S. W. Pokrowski: Ao, der Mammutjäger (ab ca. 11 J.)

  • OT: Sergej Viktorovi
    Pokrowskij: Ochotniki na mamontov ca. 1955



    Ao, der Mammutjäger ist ein Klassiker seiner Art, seit seinem Erscheinen ist es in mehrere Sprachen übersetzt und immer wieder neuaufgelegt worden. Das russische Original gibt es seit ein paar Jahren auch als Hörbuch.


    Die Geschichte ist im sogenannten Spätpaläolithikum angesiedelt, ca. 12 000 Jahre vor Beginn unserer Zeitrechnung. Ao ist ein junger Jäger, wir begegnen ihm zum erstenmal, als er mit einer kleinen Jagdgruppe auf Mammutpirsch ist. Wir folgen ihm in sein Dorf, hören vom Leben und den Lebensgewohnheiten dort. Es gibt auch Konflikte mit Gruppen von Jägern anderer Clans, sowie mit einem Ausgestoßenen, der als Zauberer gilt. Einmal ist Aos ganze Siedlung einer Bedrohung ausgesetzt und muß fortziehen.

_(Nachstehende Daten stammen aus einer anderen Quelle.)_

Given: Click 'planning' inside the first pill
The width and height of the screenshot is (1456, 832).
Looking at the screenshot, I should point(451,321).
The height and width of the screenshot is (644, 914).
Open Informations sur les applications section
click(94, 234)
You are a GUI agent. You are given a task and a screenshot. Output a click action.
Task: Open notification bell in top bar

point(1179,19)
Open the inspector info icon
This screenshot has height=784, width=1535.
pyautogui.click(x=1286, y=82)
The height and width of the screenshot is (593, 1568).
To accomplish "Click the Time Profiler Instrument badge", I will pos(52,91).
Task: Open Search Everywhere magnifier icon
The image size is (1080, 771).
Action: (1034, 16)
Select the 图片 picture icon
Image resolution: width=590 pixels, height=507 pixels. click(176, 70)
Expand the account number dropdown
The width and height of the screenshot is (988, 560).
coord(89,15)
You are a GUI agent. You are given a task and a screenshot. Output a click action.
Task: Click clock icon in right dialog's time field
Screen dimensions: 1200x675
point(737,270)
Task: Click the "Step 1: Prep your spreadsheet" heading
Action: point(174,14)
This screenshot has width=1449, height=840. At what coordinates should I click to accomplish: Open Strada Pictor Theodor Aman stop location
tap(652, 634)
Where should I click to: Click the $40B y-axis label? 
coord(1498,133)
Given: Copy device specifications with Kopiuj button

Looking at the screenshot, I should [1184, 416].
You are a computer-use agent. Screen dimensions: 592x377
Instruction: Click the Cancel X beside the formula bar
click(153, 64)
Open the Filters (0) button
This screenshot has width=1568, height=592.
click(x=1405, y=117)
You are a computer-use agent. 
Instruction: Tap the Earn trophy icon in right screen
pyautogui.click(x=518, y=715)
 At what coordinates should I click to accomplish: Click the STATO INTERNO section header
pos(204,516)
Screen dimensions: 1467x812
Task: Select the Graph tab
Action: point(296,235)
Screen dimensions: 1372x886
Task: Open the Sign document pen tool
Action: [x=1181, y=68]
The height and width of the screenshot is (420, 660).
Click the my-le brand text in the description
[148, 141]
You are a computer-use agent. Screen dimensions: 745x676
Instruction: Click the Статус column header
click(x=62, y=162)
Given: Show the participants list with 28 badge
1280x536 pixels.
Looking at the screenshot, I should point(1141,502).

    Pokrowski bemüht sich sehr, das wenige, was an materieller Überlieferung vorhanden ist, Knochen, Speerspitzen, Pfeilspitzen, Arbeitsgeräte, wie Faustkeile, u.ä., mit den wissenschaftlich gültigen Vorstellungen seiner Zeit über die Lebensweise der Menschen vor so vielen tausend Jahren zusammenzubringen. Die Handlung ergibt sich sozusagen aus der verlebendigten Darstellung von Lehr - und Anschauungsmaterial. Das ist recht gut erzählt, aber nicht selten ist die Geschichte kurz davor, in der Erklärungs - und Informationsflut unterzugehen.


    Anschaulich beschrieben sind Sitten und Gebräuche, die Jagdzauber, die Tänze, das Alltagsleben. Unseligerweise ist eben das der Bereich, aus dem die allerwenigsten gesicherten Kenntnisse stammen. Was dem Autor gelingt, ist eine dann doch recht überzeugende Schilderung der Abhängigkeit der damaligen Menschen von den Gegebenheiten ihrer Umwelt, gleich, ob Witterung, Flora oder Fauna. Die Beschreibungen der Landschaft, der Pflanzen - und Tierwelt lesen sich streckenweise aufregender als die Geschehnisse unter den ProtagonistInnen.


    Pokrowskis Sprache ist dabei nie des Lehrer, sondern immer des Erzählers, und zwar eines aufmerksamen. Er läßt den Blick rundum schweifen und er läßt seine Leserinnen und Leser an allem teilhaben. Der Text ist in 39 kurze Kapitel gegliedert, die der jungen Zielgruppe die Aufnahme der beträchtlichen Menge an Information erleichtert.


    Ausgestattet ist das Buch mit größeren und kleinen Zeichnungen von G. Nikolski, die sowohl die Handlung illustrieren als auch die Fundstücke der modernen Ausgrabungsarbeiten zeigen. Es gibt Illustrationen, die sich über eine ganze Buchseite erstrecken oder als Mittelstreifen über eine Doppelseite, andere sind am Rand zu finden und oben oder unten auf den Seiten. Das Betrachten ist hier ebenso abwechslungsreich, wie das Lesen. Bunt und aufregend ist die Umschlaggestaltung, heute noch unwiderstehlich.
    Ein kurzes Nachwort eines Paläoanthropologen, der einen kurzen Abriß des wissenschaftlichen Hintergrunds von Pokrowskis Erzählung gibt, rundet das Buch ab.


    Ein Klassiker, wie oben geschrieben, vor sechzig Jahren modern, auch jetzt noch vergleichsweise lesbar und vor allem interessant anzuschauen, aber insgesamt für die heutige LeserInnenschaft eine Spur angestaubt und in manchen Erkenntnissen eventuell auch überholt.

    Ich und meine Öffentlichkeit verstehen uns sehr gut: sie hört nicht, was ich sage und ich sage nicht, was sie hören will.